UDU E RETE DEGLI STUDENTI MEDI: OBIETTIVO RAGGIUNTO PER LA CAMPAGNA SUI DIRITTI DI CITTADINANZA L’ITALIA SONO ANCH’IO

By 6 marzo 2012Sociale

CONSEGNA FIRME ALLA CAMERA, LA BATTAGLIA NON PUO’ E NON DEVE FINIRE!

 L’Unione degli Universitari e la Rete degli Studenti Medi sono orgogliosi dell’ottimo risultato raggiunto dalla campagna “l’Italia sono anch’io”. Sono state infatti raccolte oltre 50.000 firme per presentare in Parlamento una doppia proposta di legge di iniziativa popolare riguardante il diritto di cittadinanza per i migranti e per le cosiddette seconde generazioni, con l’introduzione dello ius soli al posto del vigente ius sanguinis, e l’introduzione del diritto di voto alle elezioni amministrative per gli stranieri residenti.

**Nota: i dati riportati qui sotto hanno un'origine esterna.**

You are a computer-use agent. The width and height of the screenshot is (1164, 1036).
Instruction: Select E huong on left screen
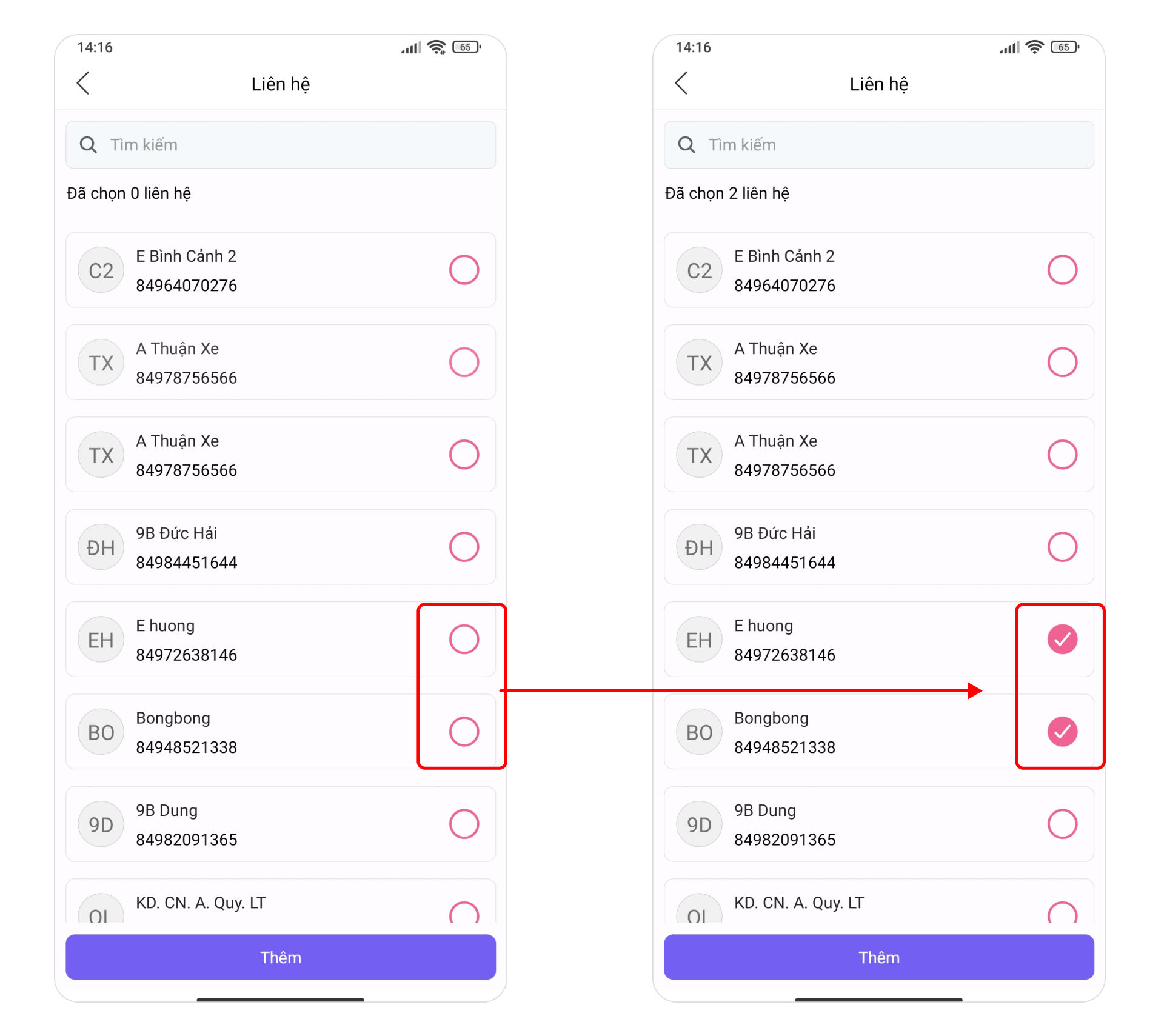click(x=464, y=639)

Dichiarano gli studenti: “ siamo fieri del lavoro svolto da tutti i nostri comitati sparsi per le varie regioni d’Italia che in questi mesi hanno non solo organizzato banchetti nelle piazze per la raccolta delle firme, ma hanno anche organizzato iniziative, flash-mob e conferenze nelle scuole e nelle università per portare la nostra generazione a conoscenza di un tema cosi importante per il paese quale quello del diritto alla cittadinanza”.

Continuano: “ sin da subito abbiamo aderito alla campagna in quanto riteniamo fondamentale il riconoscimento del diritto alla cittadinanza. Per noi la frase “ chi nasce e cresce in Italia è italiano “ è un dato di fatto che non può non tradursi in diritto soprattutto in un Paese come l’Italia che ha ben 5 milioni di migranti di cui oltre 1 milione di ragazzi nati e cresciuti qui.

I nostri compagni di banco, i nostri colleghi di università, i nostri amici di origine straniera pur essendo italiani nel loro status sociale e nel loro modus vivendi, vivono in una condizione di precarietà sul riconoscimento dei loro diritti e noi continueremo a lottare affinchè queste discriminazioni abbiano fine”.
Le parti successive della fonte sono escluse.